L'histoire raconte en détails ces hostilités, grâce au travail de Polybe (vers 200-120 av. J-C), un Grec capturé par les Romains durant la conquête de la Macédoine en 168 av. J.-C, qui, entré au service de l'influente famille des Scipions, devint leur ami.
Bien que Polybe se fût appuyé sur ouï-dire pour les deux premières guerres puniques, il était bien informé et fut témoin du sac final de Carthage. Ses récits figurent dans son Histoire, constituée de quarante volumes dont seuls cinq ont survécu. Impressionné par l'efficacité des méthodes des Romains, il reste cependant relativement impartial. Ses observations, intégrées à d'autres récits aussi bien qu'à des recherches modernes, donnent une vision compréhensible de guerres qui se sont déroulées il y a plus de deux mille ans.

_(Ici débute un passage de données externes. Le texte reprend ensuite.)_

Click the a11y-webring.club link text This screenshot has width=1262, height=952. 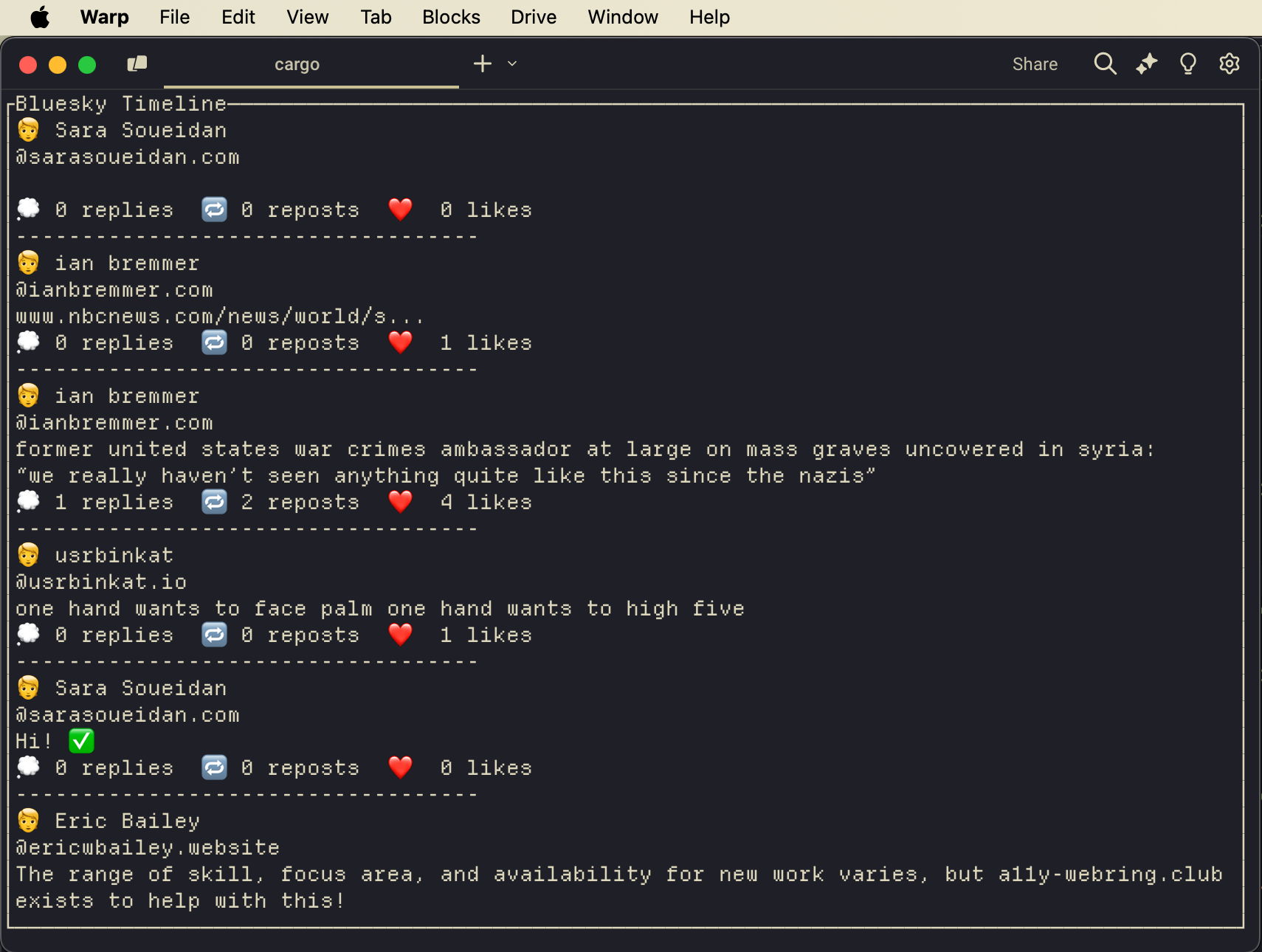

Carthage s'intéressait principalement au commerce et Rome, dont la richesse ne cessait de croître, était une des grandes attractions. Le Troisième Traité, signé entre Rome et Carthage en 306 av. J.-C, impliquait une politique de soutien mutuel et garantissait l'exclusion de Rome de la sphère sicilienne. Mais une querelle mesquine au sujet de la Sicile ouvrit les hostilités.